▶ Exercise description: Output the part of the material that opens with the line containing "At what coordinates should I click to accomplish: Tap" and closes with the line containing "(x=400, y=80)" as a numbered list, skipping blank lines.

▶ Material supplied:

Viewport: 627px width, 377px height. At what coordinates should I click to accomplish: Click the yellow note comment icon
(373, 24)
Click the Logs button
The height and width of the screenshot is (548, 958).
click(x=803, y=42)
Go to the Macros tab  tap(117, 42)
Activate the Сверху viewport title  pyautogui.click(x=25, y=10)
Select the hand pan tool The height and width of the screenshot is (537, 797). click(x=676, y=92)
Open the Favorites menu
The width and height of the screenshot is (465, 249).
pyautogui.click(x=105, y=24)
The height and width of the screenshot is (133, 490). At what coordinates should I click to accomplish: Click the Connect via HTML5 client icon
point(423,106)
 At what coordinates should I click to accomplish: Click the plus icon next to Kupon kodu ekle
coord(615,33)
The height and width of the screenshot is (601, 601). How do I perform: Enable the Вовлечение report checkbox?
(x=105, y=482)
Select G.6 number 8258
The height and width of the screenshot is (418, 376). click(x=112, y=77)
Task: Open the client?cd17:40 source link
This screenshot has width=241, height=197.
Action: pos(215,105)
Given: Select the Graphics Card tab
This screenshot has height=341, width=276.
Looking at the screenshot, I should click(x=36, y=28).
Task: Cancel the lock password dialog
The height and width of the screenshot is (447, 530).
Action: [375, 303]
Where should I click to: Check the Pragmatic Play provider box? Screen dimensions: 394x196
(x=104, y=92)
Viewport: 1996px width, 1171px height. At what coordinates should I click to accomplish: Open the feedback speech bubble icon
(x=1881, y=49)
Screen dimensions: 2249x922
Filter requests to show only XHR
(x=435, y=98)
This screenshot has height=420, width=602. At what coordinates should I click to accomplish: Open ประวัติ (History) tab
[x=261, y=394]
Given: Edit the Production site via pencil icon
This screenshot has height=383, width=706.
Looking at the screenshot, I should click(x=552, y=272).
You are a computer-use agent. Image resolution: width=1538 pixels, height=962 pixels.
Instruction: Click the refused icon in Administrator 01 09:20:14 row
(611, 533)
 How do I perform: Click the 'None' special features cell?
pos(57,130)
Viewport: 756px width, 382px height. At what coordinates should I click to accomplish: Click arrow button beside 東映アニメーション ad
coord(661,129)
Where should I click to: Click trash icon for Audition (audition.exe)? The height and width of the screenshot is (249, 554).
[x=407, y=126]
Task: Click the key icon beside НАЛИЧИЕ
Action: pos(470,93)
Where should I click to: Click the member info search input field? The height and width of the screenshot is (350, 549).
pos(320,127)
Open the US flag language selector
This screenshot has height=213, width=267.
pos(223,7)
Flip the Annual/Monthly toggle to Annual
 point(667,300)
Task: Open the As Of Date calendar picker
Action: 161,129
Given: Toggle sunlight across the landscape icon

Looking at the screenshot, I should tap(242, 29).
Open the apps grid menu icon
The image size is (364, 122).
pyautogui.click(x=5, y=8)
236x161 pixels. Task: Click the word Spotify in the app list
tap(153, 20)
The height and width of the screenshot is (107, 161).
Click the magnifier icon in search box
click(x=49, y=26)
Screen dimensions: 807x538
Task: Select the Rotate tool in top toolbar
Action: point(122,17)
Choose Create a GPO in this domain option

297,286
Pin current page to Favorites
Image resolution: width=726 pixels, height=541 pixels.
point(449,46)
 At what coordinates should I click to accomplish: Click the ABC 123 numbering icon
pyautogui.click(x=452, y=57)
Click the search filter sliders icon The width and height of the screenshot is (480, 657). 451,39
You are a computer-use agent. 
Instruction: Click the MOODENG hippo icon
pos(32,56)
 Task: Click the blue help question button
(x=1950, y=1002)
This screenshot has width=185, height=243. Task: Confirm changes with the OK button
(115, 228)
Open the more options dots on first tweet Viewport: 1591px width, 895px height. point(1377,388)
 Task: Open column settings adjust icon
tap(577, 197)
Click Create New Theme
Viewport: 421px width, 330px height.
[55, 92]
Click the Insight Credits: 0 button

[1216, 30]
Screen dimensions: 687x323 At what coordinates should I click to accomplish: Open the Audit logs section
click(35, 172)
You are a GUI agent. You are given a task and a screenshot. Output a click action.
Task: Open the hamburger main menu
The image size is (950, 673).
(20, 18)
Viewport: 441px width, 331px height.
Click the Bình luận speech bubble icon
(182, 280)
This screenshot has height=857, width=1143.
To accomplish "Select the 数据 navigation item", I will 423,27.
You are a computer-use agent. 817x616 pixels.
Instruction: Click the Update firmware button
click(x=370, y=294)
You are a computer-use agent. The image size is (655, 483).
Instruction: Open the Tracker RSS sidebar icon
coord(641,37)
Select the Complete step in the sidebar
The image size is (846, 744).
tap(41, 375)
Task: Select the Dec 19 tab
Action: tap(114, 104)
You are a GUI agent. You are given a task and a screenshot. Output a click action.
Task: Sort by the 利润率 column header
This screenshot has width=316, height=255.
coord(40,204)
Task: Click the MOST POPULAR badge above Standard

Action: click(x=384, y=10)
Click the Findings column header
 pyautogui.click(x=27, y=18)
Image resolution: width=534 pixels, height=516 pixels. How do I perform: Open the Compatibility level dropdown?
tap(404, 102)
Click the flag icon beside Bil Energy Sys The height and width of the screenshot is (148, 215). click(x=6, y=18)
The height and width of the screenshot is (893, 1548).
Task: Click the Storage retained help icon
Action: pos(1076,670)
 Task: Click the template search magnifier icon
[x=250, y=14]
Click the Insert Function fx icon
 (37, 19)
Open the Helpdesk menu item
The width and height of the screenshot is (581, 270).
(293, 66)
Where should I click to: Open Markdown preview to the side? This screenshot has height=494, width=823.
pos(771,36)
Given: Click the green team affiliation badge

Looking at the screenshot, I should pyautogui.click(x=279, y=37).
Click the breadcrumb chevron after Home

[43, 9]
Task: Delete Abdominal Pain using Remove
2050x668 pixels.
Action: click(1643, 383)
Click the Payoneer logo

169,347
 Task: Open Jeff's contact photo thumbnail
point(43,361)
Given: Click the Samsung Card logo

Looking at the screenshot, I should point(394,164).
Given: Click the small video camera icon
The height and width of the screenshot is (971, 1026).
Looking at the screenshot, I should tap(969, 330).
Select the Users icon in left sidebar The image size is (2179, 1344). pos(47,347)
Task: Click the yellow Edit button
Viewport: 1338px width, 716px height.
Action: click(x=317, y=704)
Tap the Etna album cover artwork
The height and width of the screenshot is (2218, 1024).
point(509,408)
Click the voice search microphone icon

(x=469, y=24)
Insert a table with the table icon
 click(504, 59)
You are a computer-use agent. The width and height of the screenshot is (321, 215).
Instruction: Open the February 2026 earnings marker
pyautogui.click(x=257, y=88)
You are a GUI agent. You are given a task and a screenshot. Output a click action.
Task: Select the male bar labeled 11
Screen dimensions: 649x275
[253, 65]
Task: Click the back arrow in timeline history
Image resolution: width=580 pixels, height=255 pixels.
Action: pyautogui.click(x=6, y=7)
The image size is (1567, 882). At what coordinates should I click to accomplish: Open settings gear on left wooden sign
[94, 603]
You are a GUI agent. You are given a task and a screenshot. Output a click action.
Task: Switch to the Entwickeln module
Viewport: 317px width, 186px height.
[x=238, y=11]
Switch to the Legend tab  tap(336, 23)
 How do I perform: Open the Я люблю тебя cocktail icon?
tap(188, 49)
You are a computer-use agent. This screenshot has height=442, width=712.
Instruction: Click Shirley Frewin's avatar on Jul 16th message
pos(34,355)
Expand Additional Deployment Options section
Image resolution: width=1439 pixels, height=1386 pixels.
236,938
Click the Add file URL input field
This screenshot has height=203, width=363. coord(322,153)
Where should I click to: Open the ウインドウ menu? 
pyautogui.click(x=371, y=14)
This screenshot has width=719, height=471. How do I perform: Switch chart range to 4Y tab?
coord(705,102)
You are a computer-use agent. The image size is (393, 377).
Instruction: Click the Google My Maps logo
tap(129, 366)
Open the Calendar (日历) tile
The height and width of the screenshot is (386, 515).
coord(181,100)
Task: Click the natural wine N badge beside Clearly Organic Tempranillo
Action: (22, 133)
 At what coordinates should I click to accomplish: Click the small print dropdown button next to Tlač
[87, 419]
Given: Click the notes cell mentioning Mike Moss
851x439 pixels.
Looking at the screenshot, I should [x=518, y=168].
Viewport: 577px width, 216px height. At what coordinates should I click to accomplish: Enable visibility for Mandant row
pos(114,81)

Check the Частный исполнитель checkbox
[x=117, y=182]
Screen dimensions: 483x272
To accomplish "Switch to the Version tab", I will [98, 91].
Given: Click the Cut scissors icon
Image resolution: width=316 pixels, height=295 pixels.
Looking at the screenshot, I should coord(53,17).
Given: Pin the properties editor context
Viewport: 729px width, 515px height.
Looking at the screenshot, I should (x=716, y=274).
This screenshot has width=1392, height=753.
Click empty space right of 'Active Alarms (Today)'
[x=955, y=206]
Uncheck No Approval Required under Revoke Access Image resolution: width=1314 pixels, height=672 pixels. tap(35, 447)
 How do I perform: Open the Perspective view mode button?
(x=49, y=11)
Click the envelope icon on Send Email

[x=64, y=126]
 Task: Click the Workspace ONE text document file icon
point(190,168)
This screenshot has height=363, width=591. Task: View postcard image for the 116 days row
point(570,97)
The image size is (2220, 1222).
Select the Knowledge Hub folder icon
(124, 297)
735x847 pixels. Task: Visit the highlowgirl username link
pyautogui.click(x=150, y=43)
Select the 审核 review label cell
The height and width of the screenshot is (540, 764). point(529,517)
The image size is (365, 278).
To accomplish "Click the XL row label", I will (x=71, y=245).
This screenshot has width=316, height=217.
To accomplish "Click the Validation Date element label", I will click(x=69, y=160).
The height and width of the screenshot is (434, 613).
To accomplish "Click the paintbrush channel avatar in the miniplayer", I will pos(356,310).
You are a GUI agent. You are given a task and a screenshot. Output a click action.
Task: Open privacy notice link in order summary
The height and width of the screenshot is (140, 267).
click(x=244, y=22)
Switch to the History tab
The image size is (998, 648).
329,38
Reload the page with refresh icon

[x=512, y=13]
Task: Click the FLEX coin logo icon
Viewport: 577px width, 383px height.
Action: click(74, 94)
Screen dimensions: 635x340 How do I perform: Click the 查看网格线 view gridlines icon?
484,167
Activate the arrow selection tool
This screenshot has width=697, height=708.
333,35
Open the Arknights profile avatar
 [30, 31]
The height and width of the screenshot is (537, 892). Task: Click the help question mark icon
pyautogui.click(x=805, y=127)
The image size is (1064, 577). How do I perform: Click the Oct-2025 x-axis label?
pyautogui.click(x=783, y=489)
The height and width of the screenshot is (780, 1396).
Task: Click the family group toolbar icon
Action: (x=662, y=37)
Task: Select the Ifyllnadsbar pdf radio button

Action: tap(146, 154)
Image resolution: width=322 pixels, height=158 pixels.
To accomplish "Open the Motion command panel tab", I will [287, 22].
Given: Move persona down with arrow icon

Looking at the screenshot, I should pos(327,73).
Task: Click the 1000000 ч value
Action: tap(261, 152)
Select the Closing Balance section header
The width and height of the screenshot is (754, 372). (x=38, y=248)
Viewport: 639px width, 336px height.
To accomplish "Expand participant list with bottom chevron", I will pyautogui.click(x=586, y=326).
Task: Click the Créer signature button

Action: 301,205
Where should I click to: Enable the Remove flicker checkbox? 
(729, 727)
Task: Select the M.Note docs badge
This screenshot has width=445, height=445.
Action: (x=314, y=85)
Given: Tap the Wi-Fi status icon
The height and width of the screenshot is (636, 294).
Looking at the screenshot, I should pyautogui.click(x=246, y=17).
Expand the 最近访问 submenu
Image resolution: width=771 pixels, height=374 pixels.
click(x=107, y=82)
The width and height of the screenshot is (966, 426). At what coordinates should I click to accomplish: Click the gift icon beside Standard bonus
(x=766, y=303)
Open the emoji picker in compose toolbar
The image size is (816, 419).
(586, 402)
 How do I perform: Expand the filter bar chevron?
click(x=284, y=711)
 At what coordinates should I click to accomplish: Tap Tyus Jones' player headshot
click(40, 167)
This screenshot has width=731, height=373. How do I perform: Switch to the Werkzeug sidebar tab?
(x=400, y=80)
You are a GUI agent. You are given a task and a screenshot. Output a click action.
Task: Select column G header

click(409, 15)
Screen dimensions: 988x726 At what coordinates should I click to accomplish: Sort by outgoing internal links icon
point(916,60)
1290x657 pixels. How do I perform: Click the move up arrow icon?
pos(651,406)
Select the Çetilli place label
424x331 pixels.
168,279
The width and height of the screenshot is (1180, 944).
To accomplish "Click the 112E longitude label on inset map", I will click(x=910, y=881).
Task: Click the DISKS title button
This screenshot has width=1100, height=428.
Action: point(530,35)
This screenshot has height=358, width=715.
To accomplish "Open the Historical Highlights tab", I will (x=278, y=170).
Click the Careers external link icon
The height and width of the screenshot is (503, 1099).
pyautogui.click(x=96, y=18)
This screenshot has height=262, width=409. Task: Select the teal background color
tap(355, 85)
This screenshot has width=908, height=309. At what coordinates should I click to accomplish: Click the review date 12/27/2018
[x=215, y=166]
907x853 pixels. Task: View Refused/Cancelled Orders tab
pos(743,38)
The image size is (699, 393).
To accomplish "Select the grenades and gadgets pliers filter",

▶ Task solution:
1.  At what coordinates should I click to accomplish: Tap Tyus Jones' player headshot
2. click(40, 167)
3. This screenshot has width=731, height=373. How do I perform: Switch to the Werkzeug sidebar tab?
4. (x=400, y=80)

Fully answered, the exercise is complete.